Work task
Here is the task for the records below: repeat exactly the lines from the one with "CHAINS & PENDANTS (306, 2266)" to the one with "ACTIVEWEAR 🏃🏼‍♀️ (181, 108)", both included, and nothing else.
* * * * * * * * *
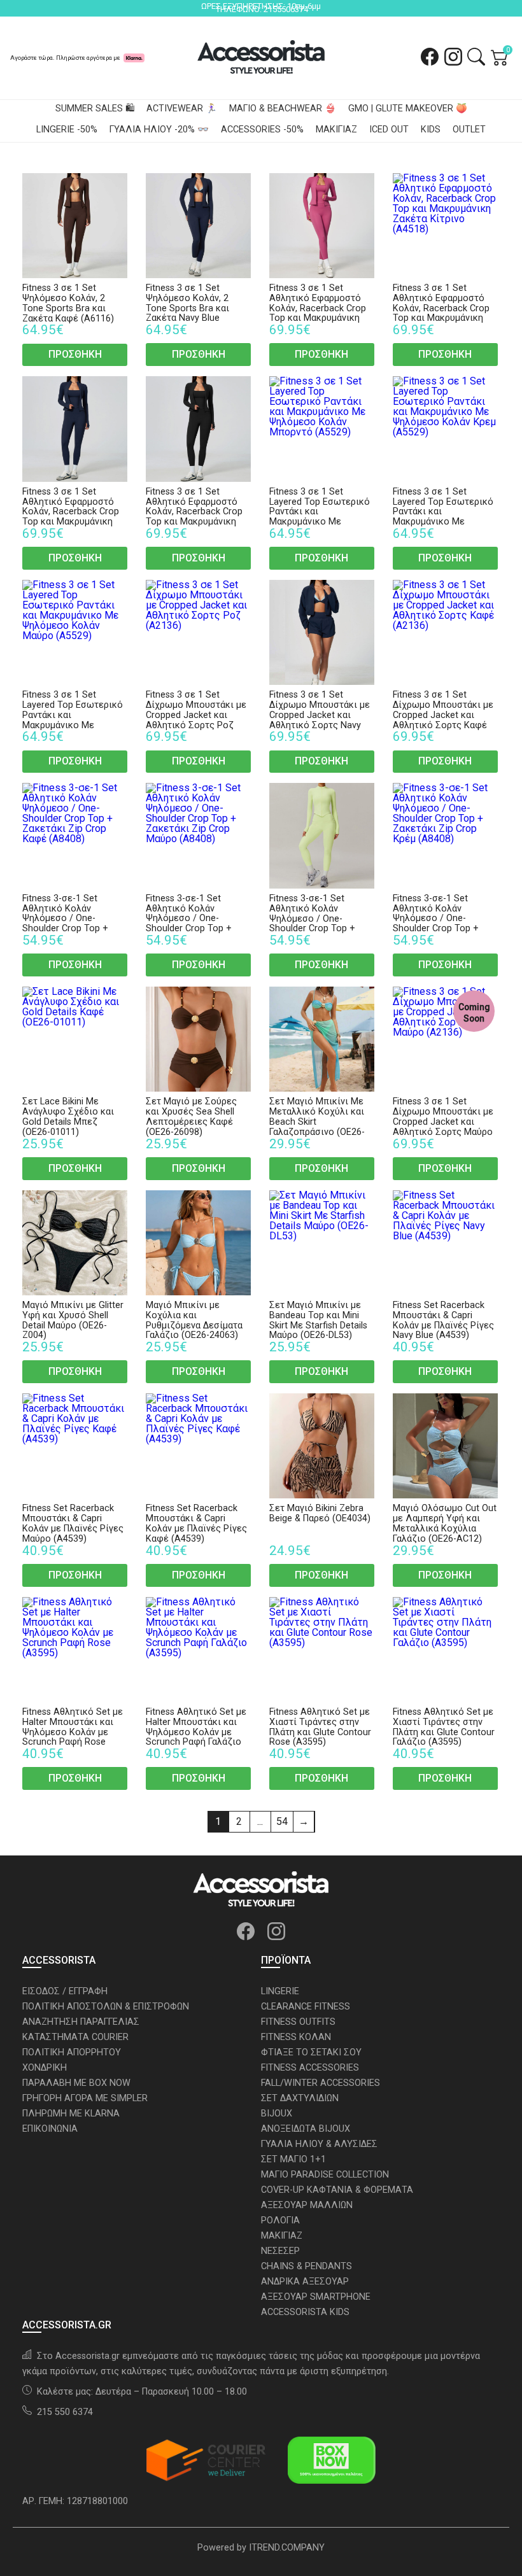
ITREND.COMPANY (287, 2547)
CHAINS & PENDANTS (306, 2266)
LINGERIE (280, 1991)
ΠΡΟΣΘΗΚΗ (75, 354)
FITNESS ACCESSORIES (310, 2067)
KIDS (431, 129)
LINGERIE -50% (66, 129)
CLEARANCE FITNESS (305, 2006)
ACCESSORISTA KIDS (305, 2312)
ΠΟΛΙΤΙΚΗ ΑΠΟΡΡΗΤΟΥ (71, 2052)
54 (282, 1821)
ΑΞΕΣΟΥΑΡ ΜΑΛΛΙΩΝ (307, 2205)
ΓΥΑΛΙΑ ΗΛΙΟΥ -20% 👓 (159, 129)
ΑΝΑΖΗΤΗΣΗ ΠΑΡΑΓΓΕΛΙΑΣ (80, 2021)
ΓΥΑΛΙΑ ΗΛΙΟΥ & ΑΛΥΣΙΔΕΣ (319, 2144)
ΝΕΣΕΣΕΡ (280, 2251)
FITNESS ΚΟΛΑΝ (296, 2037)
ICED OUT (389, 129)
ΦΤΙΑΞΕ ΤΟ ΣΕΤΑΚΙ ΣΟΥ (311, 2052)
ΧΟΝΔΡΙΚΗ (44, 2067)
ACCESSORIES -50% (262, 129)
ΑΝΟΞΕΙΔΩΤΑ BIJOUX (305, 2128)
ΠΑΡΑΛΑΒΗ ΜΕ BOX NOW (76, 2083)
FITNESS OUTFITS (298, 2021)
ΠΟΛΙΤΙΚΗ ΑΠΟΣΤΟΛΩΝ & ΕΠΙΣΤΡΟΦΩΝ (105, 2006)
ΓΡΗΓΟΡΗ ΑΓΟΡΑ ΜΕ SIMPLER (85, 2098)
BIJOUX (276, 2113)
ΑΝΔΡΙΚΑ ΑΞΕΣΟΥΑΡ (305, 2281)
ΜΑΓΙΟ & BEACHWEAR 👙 (282, 108)
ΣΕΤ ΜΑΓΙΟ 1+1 (293, 2159)
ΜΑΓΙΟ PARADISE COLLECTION (325, 2174)
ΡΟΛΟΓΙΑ (280, 2220)
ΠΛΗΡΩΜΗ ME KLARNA (71, 2113)
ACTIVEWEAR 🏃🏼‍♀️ (181, 108)
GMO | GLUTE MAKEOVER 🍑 (407, 108)
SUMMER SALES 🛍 (94, 108)
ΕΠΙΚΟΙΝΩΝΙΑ (50, 2128)
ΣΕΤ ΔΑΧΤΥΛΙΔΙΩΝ (300, 2098)
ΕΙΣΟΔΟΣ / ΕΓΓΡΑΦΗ (65, 1991)
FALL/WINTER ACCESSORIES (320, 2083)
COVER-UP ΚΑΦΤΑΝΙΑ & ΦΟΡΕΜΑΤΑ (337, 2190)
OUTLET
* * * * * * * * *
Task response
CHAINS & PENDANTS (306, 2266)
LINGERIE (280, 1991)
ΠΡΟΣΘΗΚΗ (75, 354)
FITNESS ACCESSORIES (310, 2067)
KIDS (431, 129)
LINGERIE -50% (66, 129)
CLEARANCE FITNESS (305, 2006)
ACCESSORISTA KIDS (305, 2312)
ΠΟΛΙΤΙΚΗ ΑΠΟΡΡΗΤΟΥ (71, 2052)
54 (282, 1821)
ΑΞΕΣΟΥΑΡ ΜΑΛΛΙΩΝ (307, 2205)
ΓΥΑΛΙΑ ΗΛΙΟΥ -20% 👓 (159, 129)
ΑΝΑΖΗΤΗΣΗ ΠΑΡΑΓΓΕΛΙΑΣ (80, 2021)
ΓΥΑΛΙΑ ΗΛΙΟΥ & ΑΛΥΣΙΔΕΣ (319, 2144)
ΝΕΣΕΣΕΡ (280, 2251)
FITNESS ΚΟΛΑΝ (296, 2037)
ICED OUT (389, 129)
ΦΤΙΑΞΕ ΤΟ ΣΕΤΑΚΙ ΣΟΥ (311, 2052)
ΧΟΝΔΡΙΚΗ (44, 2067)
ACCESSORIES -50% (262, 129)
ΑΝΟΞΕΙΔΩΤΑ BIJOUX (305, 2128)
ΠΑΡΑΛΑΒΗ ΜΕ BOX NOW (76, 2083)
FITNESS OUTFITS (298, 2021)
ΠΟΛΙΤΙΚΗ ΑΠΟΣΤΟΛΩΝ & ΕΠΙΣΤΡΟΦΩΝ (105, 2006)
ΓΡΗΓΟΡΗ ΑΓΟΡΑ ΜΕ SIMPLER (85, 2098)
BIJOUX (276, 2113)
ΑΝΔΡΙΚΑ ΑΞΕΣΟΥΑΡ (305, 2281)
ΜΑΓΙΟ & BEACHWEAR 👙 (282, 108)
ΣΕΤ ΜΑΓΙΟ 1+1 (293, 2159)
ΜΑΓΙΟ PARADISE COLLECTION (325, 2174)
ΡΟΛΟΓΙΑ (280, 2220)
ΠΛΗΡΩΜΗ ME KLARNA (71, 2113)
ACTIVEWEAR 🏃🏼‍♀️ (181, 108)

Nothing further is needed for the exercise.